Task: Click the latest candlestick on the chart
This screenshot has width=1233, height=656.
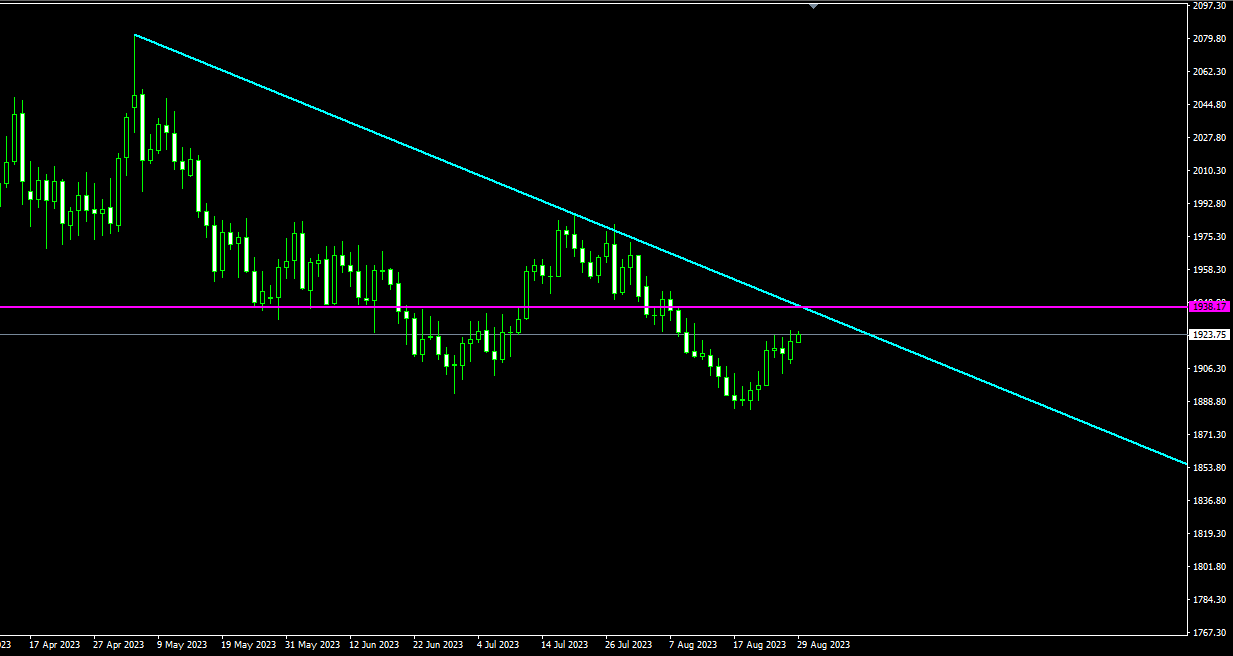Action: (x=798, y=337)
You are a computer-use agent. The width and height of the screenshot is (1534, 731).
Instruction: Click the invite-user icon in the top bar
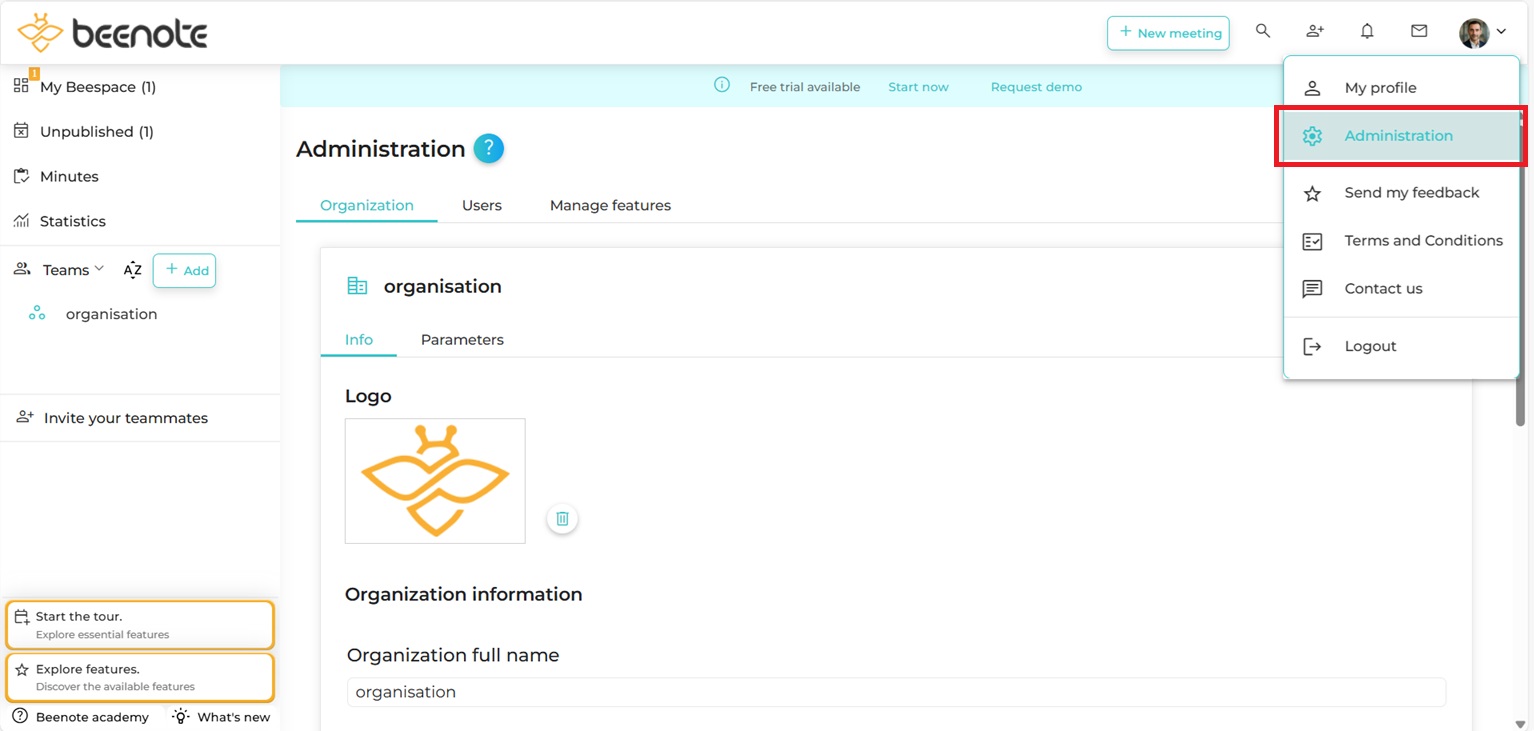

**EXERCISE OBJECTIVE:**
Leaving out the pictures, restate the listing above exactly.

**RESULT BELOW:**
Task: Click the latest candlestick on the chart
This screenshot has width=1233, height=656.
Action: (x=798, y=337)
You are a computer-use agent. The width and height of the screenshot is (1534, 731).
Instruction: Click the invite-user icon in the top bar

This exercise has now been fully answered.